Critics relegated it to an "also-ran" position, regarding the sub-plot of Scott's inspirational message as forced. The New York Times reviewer, Bosley Crowther noted that the "... pious injection of the spiritual in an otherwise noisy action film is patently ostentatious and results in a maudlin effect". Variety wrote that Florey's direction "manages authenticity and obtains excellent performances", though "undoubtedly commercial license has pointed up some incidents for better dramatic flavor". Harrison's Reports wrote that though it was "quite thrilling in spots, offers little that is new for this type of picture". Wolcott Gibbs of The New Yorker did not find the film very authentic, writing that "I remain dubious about a flier who keeps turning around to talk to passengers in the back", and sarcastically noting that the Japanese were "clearly the most incompetent aviators in the world".

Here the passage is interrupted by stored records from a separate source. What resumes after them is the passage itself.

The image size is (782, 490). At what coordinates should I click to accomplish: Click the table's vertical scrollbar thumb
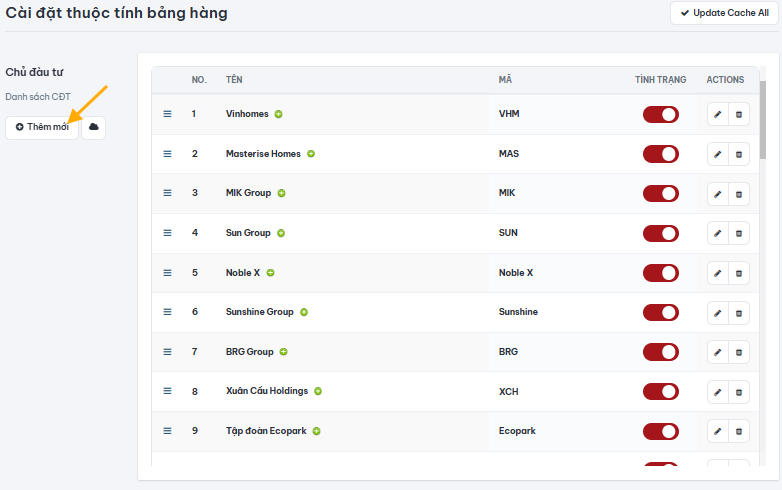[x=763, y=120]
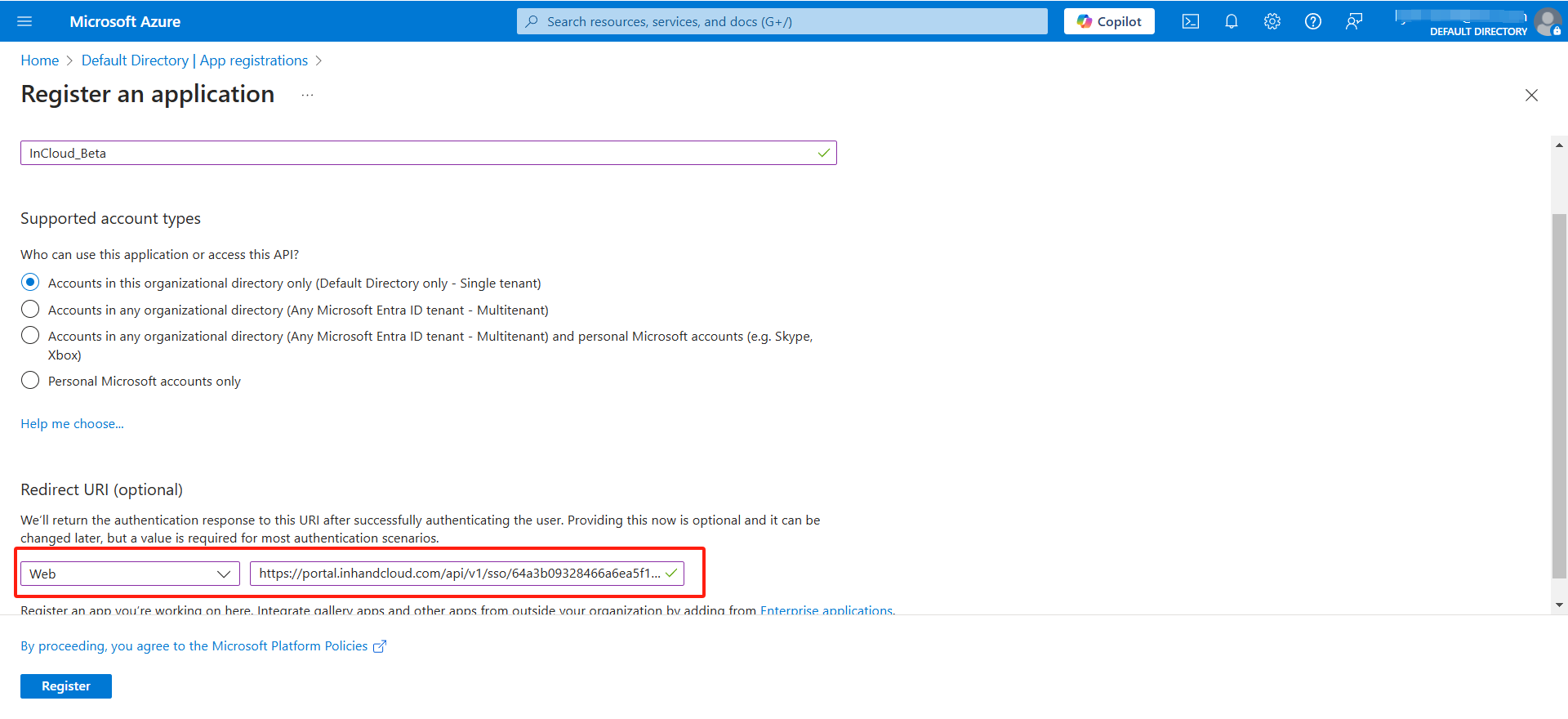Expand the Web platform dropdown
This screenshot has height=719, width=1568.
[x=130, y=574]
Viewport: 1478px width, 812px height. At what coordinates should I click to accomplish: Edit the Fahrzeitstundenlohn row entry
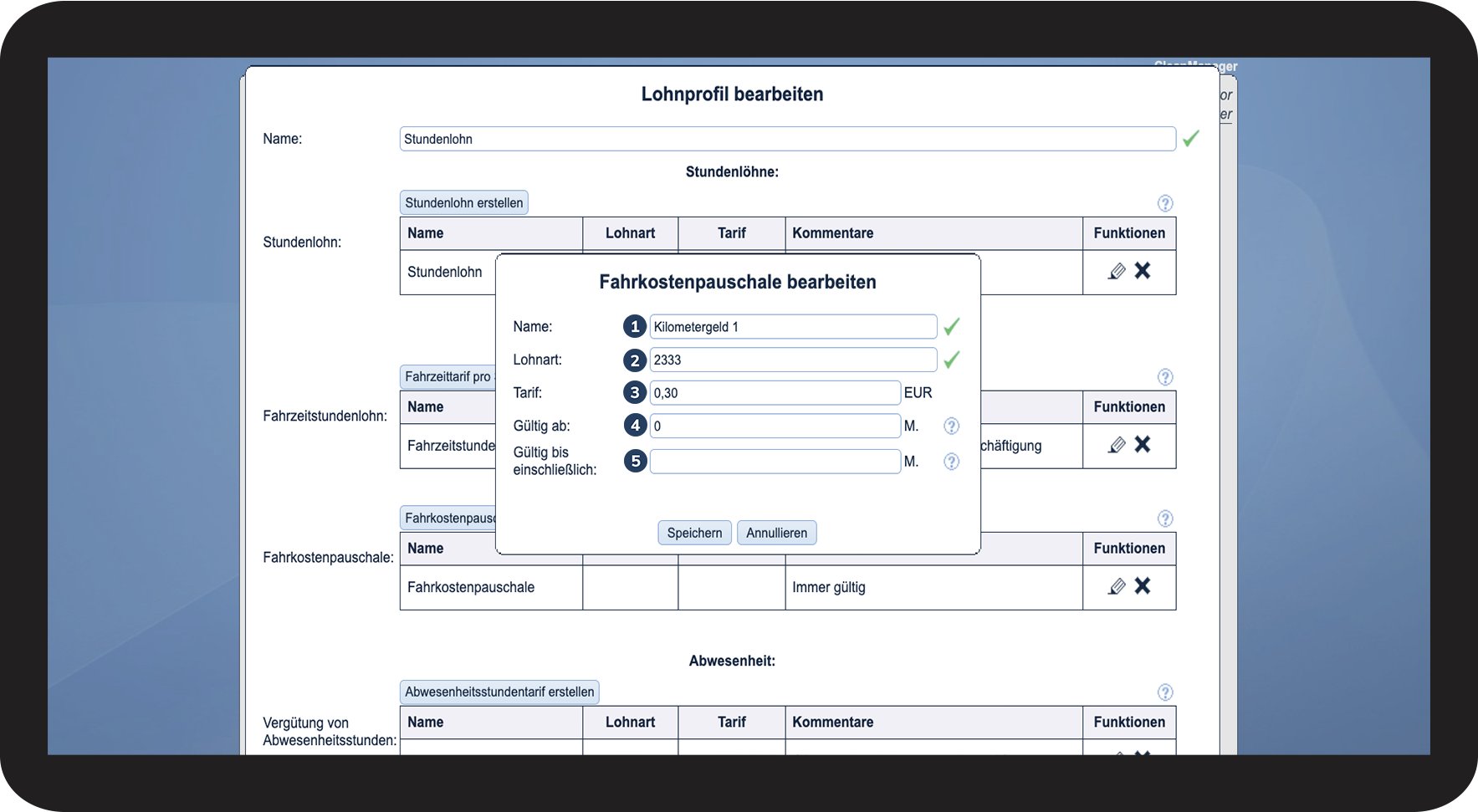point(1116,445)
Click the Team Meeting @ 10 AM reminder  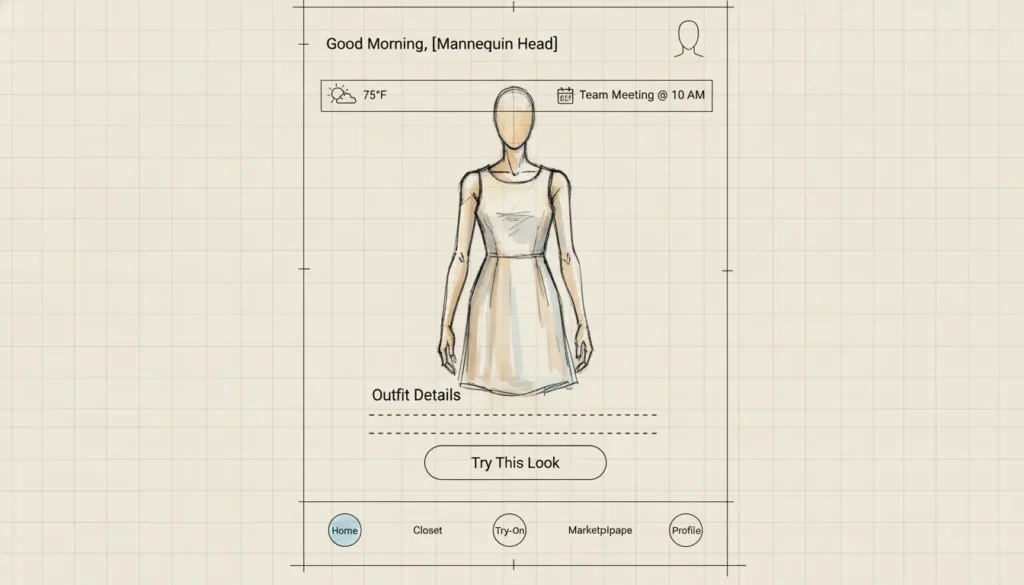pos(642,95)
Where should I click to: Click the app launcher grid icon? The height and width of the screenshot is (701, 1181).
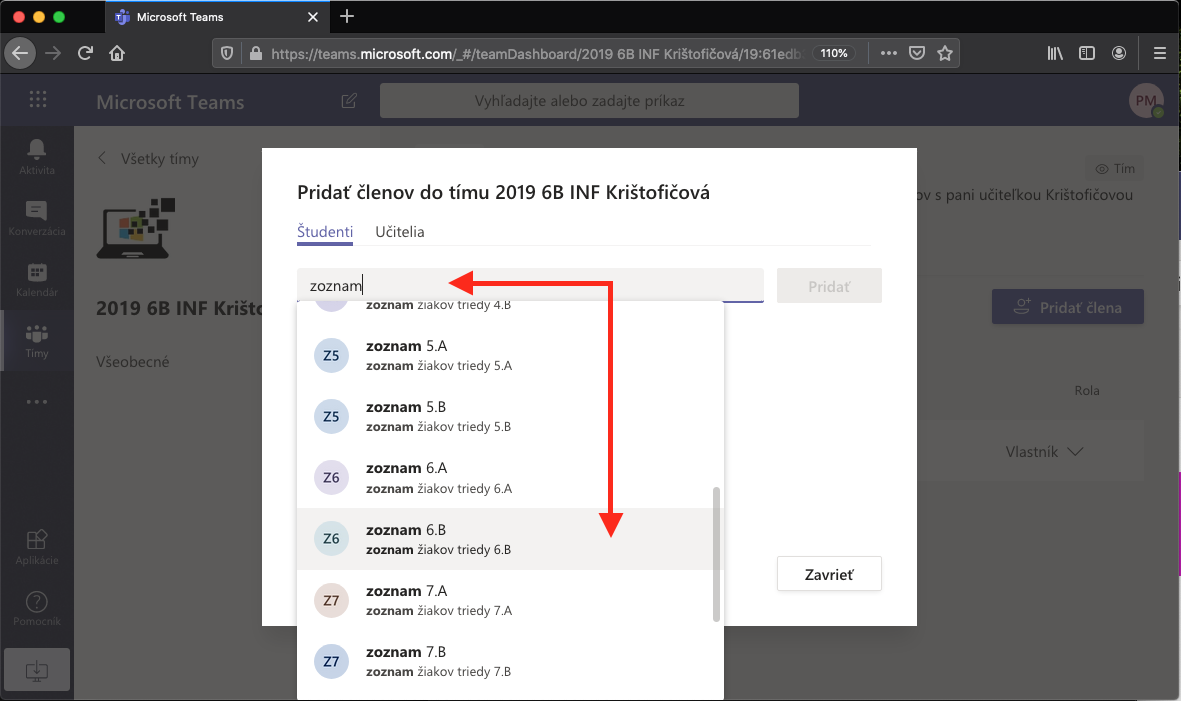click(x=38, y=100)
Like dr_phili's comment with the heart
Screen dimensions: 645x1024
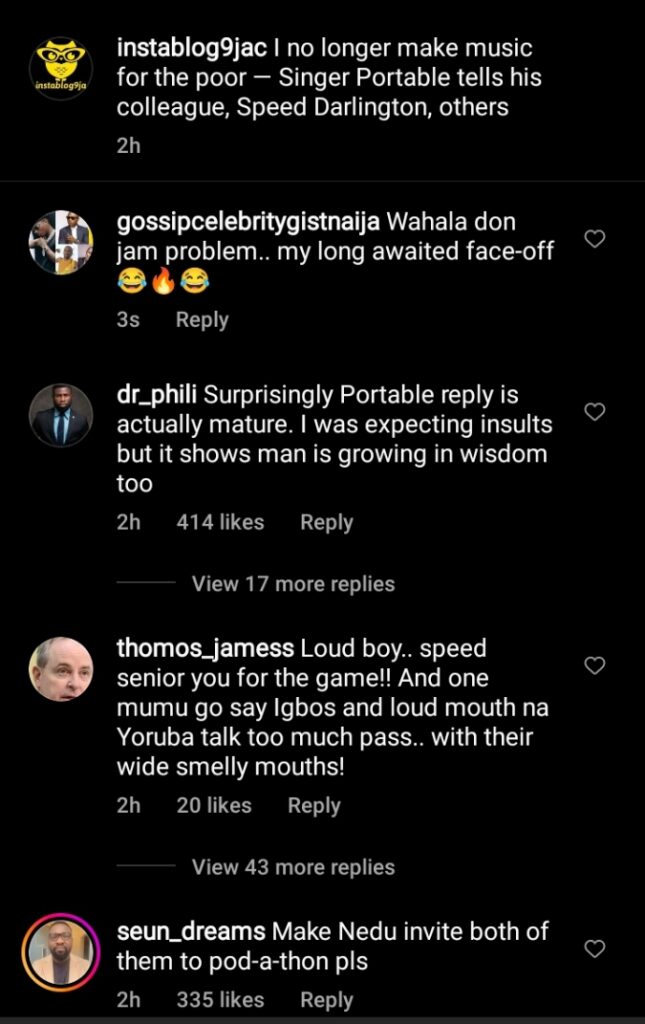(x=594, y=411)
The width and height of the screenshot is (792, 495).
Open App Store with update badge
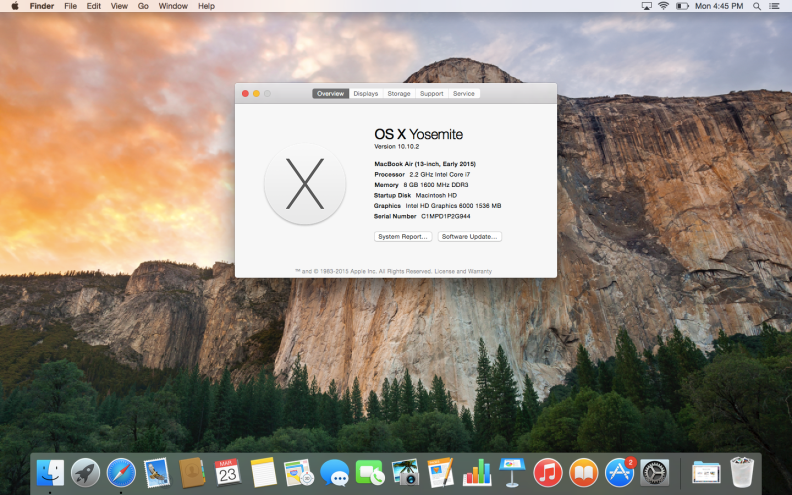tap(620, 472)
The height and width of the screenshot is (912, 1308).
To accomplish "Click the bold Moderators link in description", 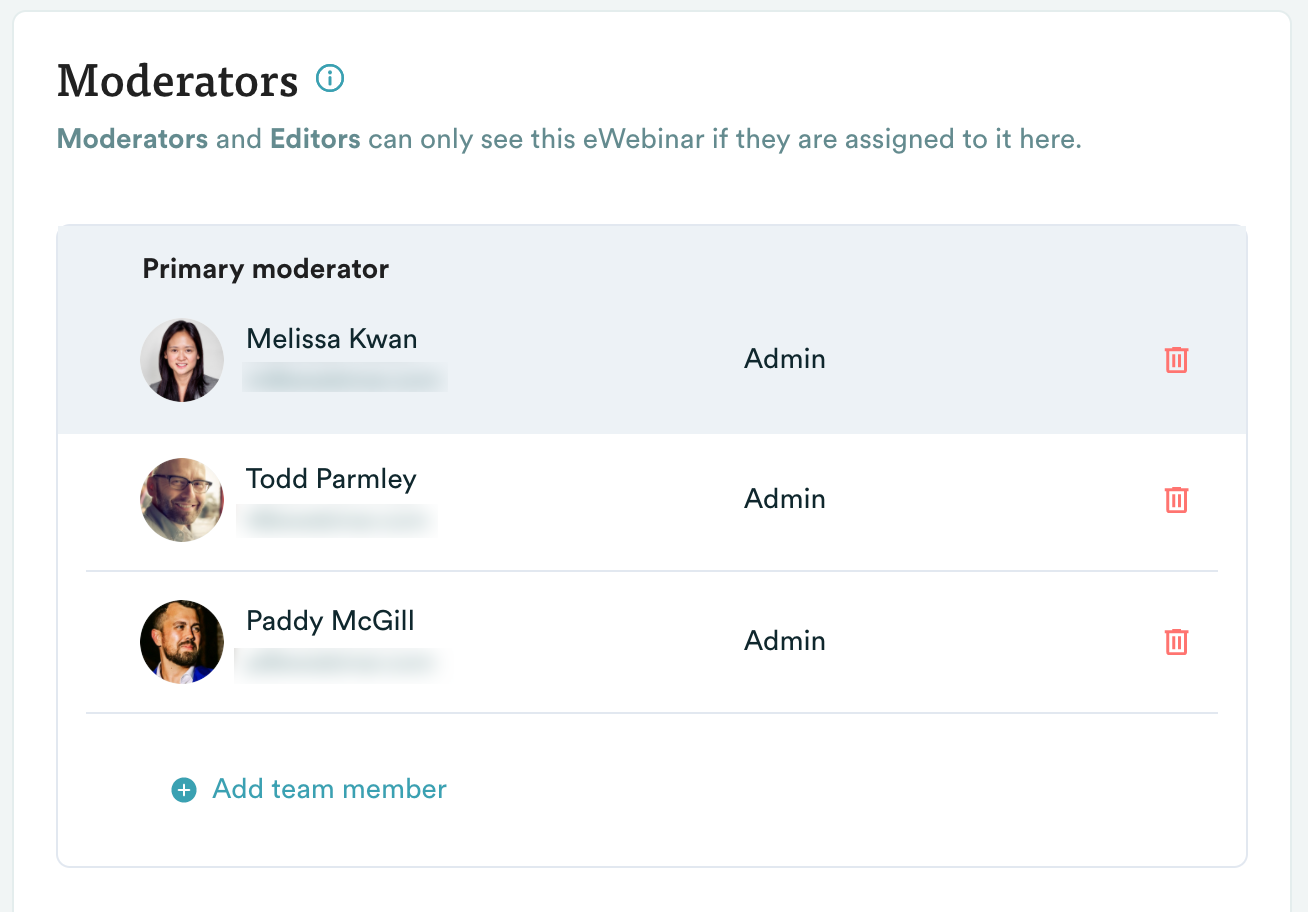I will click(133, 139).
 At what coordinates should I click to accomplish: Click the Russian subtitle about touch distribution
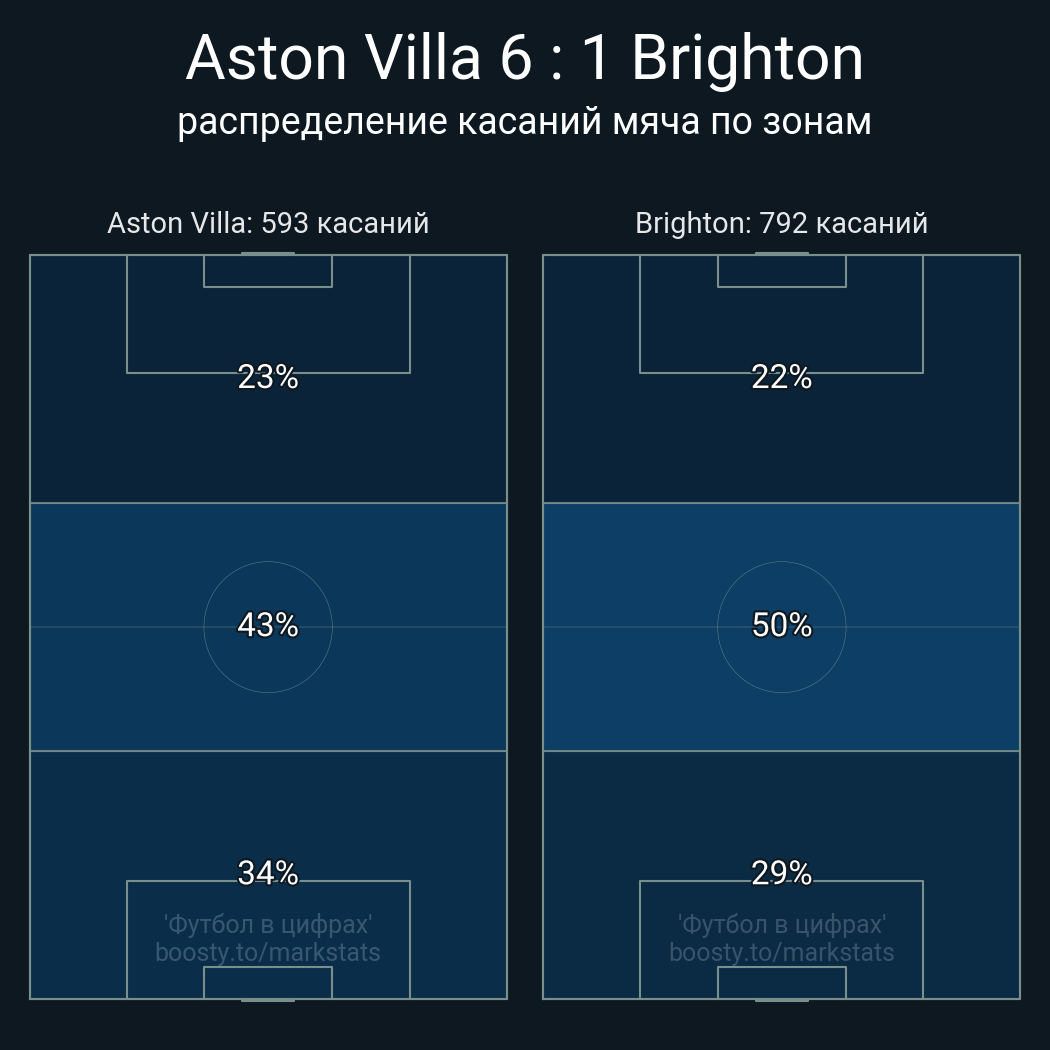tap(524, 121)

Premiered in Macon, Georgia, Scott's hometown, God Is My Co-Pilot had commercial success as one of the last of the patriotic productions to be released during wartime. In a modern context, the film has received a revival in interest as it is now considered one of the "classic" aviation films, primarily due to its aerial scenes, which were always considered one of its assets. Along with Scott's role in telling the story of the Flying Tigers, God is My Co-Pilot is now considered to be more a historical record.

===Box Office===
According to Warner Bros records, the film had budget of $1,970,000 while earning $3,373,000 domestically and $1,035,000 in foreign countries.